Pendant que Frédéric parcourt rapidement le manuscrit fraîchement tapé (il sait que le travail est toujours très soigné, sans aucune faute, ni de frappe ni d’orthographe), Josiane a ouvert la porte de derrière et appelle René, son « Toutoune » chéri, en train de lui cueillir quelques fruits et légumes pour le souper.
René entre dans la pièce, les mains chargées de grosses tomates écarlates.
— Ah, vous voilà ! Bonjour, René ! Ça tombe bien, j’ai un service à vous demander. Pour ma nouvelle voiture.
— Bonjour, monsieur Dard. Vous avez toujours votre Rosengart ?
— Non, elle était tout le temps en panne. J’ai pris une « belle américaine ». Un peu moins grosse que celle du film de Dhéry, et surtout pour amuser les gamins.
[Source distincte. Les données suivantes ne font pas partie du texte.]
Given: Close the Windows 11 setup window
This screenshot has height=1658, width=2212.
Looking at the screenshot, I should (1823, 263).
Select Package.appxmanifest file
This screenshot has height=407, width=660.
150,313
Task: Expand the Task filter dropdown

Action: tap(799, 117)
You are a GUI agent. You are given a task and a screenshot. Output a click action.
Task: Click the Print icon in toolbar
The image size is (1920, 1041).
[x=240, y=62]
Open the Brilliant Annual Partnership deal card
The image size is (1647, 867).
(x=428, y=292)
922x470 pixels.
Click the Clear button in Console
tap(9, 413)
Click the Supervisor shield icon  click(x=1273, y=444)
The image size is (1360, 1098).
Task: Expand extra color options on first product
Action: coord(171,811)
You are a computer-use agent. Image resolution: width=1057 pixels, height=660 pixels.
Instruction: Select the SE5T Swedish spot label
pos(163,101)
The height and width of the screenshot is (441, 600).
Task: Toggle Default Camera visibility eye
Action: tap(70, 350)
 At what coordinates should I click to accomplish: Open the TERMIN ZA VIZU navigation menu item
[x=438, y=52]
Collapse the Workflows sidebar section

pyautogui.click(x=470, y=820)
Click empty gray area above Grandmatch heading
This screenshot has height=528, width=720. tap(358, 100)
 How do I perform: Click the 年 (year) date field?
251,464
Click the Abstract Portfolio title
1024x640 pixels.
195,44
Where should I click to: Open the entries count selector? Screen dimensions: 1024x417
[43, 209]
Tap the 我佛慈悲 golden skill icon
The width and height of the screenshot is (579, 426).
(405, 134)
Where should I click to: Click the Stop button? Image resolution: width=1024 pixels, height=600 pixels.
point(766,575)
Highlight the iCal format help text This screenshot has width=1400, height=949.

J’aurais besoin d’une boule à l’arrière avec tout le système électrique, pour fixer la remorque de mon petit hors-bord. C’est dans vos cordes ?
— On peut essayer, monsieur Dard.
— Et puis, si vous pouviez passer à la maison, ma femme voudrait poser un interrupteur de sonnette discret pour appeler la bonne. Enfin, j’ai pas tout compris, mais elle vous expliquera mieux que moi.
— J’irai voir, vous inquiétez pas. Vous voulez quelques tomates ?
Frédéric regarde sa montre et se lève précipitamment.
— Oh, oui, on les adore à la maison. Merci, merci, je sais pas ce que je ferais sans vous deux ! Bon, j’y vais, je suis en retard.
— Vous ne me donnez rien à taper cette fois-ci ?
— Ah si, Josianne, je suis bête, je suis même venu pour ça.
Frédéric fouille dans son porte-documents et sort un paquet de feuilles manuscrites présentées en deux colonnes.
— Tenez, c’est la suite de l’histoire. Vous n’écrivez pas quelque chose à votre idée. Promis ?
Josiane et René sont tout sourires en écoutant l’avertissement de Frédéric.
— Vous me faites marcher, monsieur Dard. J’ai jamais changé un mot, pensez bien ! Même quand vous avez tué votre mule !
Frédéric sourit à l’évocation de ce souvenir : la fin de son adaptation de La dynamite est bonne à boire.
— J’en ai besoin dans deux jours. Vingt pages, ça ira ?
— Du moment que vous en avez besoin, ce sera fait.
— Alors à lundi.
Frédéric a déjà franchi la porte et s’éloigne à grandes enjambées. René, ses tomates à la main, le hèle vivement.
— Monsieur Dard ! Vos tomates !
— Apportez-les demain à Odette, ça lui fera encore plus plaisir que si c’est moi qui les lui rapporte.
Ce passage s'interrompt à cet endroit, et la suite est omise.